[scikit-learn] Scikit Learn in a Cray computer

Olivier Grisel olivier.grisel at ensta.org
Sat Jun 29 02:43:37 EDT 2019


You have to use a dedicated framework to distribute the computation on a
cluster like you cray system.

You can use mpi, or dask with dask-jobqueue but the also need to run
parallel algorithms that are efficient when running in a distributed with a
high cost for communication between distributed worker nodes.

I am not sure that the dbscan implementation in scikit-learn would benefit
much from naively running in distributed mode.

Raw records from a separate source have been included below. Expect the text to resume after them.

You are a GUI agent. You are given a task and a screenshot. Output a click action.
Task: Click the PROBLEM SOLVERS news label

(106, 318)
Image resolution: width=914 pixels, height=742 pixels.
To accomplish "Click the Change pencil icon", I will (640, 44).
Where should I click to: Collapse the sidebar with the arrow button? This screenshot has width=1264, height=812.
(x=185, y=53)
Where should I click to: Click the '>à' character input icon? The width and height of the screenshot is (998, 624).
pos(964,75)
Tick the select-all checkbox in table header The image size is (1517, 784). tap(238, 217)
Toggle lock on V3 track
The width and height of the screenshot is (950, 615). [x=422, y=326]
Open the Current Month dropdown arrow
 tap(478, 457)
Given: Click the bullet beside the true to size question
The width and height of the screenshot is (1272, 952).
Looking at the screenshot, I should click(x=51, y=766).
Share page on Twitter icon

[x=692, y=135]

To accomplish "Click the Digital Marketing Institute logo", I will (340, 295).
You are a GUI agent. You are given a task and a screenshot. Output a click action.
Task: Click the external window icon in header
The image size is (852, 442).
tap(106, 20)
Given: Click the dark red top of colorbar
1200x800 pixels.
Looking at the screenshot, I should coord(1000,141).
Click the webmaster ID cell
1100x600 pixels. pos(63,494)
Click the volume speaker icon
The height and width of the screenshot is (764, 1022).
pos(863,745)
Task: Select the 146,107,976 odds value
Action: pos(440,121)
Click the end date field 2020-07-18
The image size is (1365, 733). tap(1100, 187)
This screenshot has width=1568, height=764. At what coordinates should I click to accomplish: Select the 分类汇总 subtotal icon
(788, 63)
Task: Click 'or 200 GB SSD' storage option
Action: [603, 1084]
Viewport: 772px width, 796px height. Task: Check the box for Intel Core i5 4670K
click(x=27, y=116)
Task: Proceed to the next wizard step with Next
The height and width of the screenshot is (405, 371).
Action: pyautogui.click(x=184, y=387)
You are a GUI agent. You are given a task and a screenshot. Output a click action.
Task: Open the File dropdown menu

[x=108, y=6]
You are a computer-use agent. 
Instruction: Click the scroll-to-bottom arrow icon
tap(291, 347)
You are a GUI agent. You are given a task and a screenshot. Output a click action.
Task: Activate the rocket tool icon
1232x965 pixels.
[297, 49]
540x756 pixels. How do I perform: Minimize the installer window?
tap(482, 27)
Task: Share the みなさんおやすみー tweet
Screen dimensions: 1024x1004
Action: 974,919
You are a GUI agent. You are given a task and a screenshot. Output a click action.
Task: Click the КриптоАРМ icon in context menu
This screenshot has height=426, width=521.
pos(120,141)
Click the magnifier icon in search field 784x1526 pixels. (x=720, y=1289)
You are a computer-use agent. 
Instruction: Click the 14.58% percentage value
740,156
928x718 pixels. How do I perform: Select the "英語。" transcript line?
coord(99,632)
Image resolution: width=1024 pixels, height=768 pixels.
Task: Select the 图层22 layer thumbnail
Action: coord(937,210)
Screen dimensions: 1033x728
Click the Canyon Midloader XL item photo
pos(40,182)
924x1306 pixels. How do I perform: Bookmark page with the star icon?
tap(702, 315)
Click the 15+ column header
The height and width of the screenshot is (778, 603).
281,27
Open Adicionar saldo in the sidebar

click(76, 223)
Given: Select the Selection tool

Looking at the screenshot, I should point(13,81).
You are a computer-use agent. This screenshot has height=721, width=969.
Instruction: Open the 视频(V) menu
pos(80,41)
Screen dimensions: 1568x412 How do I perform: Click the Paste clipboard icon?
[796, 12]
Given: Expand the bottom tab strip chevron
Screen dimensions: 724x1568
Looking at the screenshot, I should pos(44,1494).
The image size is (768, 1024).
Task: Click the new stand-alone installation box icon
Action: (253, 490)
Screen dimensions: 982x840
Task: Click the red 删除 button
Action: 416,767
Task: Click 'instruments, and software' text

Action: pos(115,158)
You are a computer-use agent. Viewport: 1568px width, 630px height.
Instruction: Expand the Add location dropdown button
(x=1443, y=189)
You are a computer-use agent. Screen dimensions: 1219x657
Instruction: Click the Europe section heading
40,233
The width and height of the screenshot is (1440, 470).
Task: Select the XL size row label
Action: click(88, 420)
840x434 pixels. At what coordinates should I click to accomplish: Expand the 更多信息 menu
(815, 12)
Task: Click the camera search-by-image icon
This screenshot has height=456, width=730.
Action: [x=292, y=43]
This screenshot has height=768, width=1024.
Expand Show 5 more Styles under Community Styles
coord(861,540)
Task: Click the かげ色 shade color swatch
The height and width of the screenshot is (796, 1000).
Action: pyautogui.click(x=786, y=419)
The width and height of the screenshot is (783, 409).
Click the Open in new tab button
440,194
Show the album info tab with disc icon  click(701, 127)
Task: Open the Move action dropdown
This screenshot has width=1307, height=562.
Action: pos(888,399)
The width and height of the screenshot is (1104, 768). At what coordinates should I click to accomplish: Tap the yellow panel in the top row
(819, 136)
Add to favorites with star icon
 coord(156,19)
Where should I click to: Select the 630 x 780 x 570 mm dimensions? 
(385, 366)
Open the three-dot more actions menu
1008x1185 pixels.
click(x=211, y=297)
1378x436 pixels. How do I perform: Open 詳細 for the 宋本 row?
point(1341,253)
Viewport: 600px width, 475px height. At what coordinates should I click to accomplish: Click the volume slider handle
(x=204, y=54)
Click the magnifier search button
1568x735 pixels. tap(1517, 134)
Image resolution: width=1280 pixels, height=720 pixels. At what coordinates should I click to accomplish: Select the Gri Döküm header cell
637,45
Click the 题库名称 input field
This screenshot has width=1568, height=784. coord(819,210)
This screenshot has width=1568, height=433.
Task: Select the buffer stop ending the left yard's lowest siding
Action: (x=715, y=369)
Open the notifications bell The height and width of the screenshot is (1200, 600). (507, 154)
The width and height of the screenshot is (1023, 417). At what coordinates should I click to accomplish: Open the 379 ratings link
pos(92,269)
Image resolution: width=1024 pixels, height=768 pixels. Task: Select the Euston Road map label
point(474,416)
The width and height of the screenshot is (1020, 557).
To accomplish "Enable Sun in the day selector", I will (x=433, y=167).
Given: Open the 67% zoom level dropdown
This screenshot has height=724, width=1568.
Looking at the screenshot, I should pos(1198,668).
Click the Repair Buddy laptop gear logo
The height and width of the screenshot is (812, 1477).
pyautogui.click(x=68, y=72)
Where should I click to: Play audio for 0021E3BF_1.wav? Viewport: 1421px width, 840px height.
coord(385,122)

Le ven. 28 juin 2019 22 h 06, Mauricio Reis <reismc at ime.eb.br> a écrit :

> Sorry, but just now I reread your answer more closely.
>
> It seems that the "n_jobs" parameter of the DBScan routine brings no
> benefit to performance. If I want to improve the performance of the
> DBScan routine I will have to redesign the solution to use MPI
> resources.
>
> Is it correct?
>
> ---
> Ats.,
> Mauricio Reis
>
> Em 28/06/2019 16:47, Mauricio Reis escreveu:
> > My laptop has Intel I7 processor with 4 cores. When I run the program
> > on Windows 10, the "joblib.cpu_count()" routine returns "4". In these
> > cases, the same test I did on the Cray computer caused a 10% increase
> > in the processing time of the DBScan routine when I used the "n_jobs =
> > 4" parameter compared to the processing time of that routine without
> > this parameter. Do you know what is the cause of the longer processing
> > time when I use "n_jobs = 4" on my laptop?
> >
> > ---
> > Ats.,
> > Mauricio Reis
> >
> > Em 28/06/2019 06:29, Brown J.B. via scikit-learn escreveu:
> >>> where you can see "ncpus = 1" (I still do not know why 4 lines were
> >>> printed -
> >>>
> >>> (total of 40 nodes) and each node has 1 CPU and 1 GPU!
> >>
> >>> #PBS -l select=1:ncpus=8:mpiprocs=8
> >>> aprun -n 4 p.sh ./ncpus.py
> >>
> >> You can request 8 CPUs from a job scheduler, but if each node the
> >> script runs on contains only one virtual/physical core, then
> >> cpu_count() will return 1.
> >> If that CPU supports multi-threading, you would typically get 2.
> >>
> >> For example, on my workstation:
> >> `--> egrep "processor|model name|core id" /proc/cpuinfo
> >> processor : 0
> >> model name : Intel(R) Core(TM) i3-4160 CPU @ 3.60GHz
> >> core id : 0
> >> processor : 1
> >> model name : Intel(R) Core(TM) i3-4160 CPU @ 3.60GHz
> >> core id : 1
> >> processor : 2
> >> model name : Intel(R) Core(TM) i3-4160 CPU @ 3.60GHz
> >> core id : 0
> >> processor : 3
> >> model name : Intel(R) Core(TM) i3-4160 CPU @ 3.60GHz
> >> core id : 1
> >> `--> python3 -c "from sklearn.externals import joblib;
> >> print(joblib.cpu_count())"
> >> 4
> >>
> >> It seems that in this situation, if you're wanting to parallelize
> >> *independent* sklearn calculations (e.g., changing dataset or random
> >> seed), you'll ask for the MPI by PBS processes like you have, but
> >> you'll need to place the sklearn computations in a function and then
> >> take care of distributing that function call across the MPI processes.
> >>
> >> Then again, if the runs are independent, it's a lot easier to write a
> >> for loop in a shell script that changes the dataset/seed and submits
> >> it to the job scheduler to let the job handler take care of the
> >> parallel distribution.
> >> (I do this when performing 10+ independent runs of sklearn modeling,
> >> where models use multiple threads during calculations; in my case,
> >> SLURM then takes care of finding the available nodes to distribute the
> >> work to.)
> >>
> >> Hope this helps.
> >> J.B.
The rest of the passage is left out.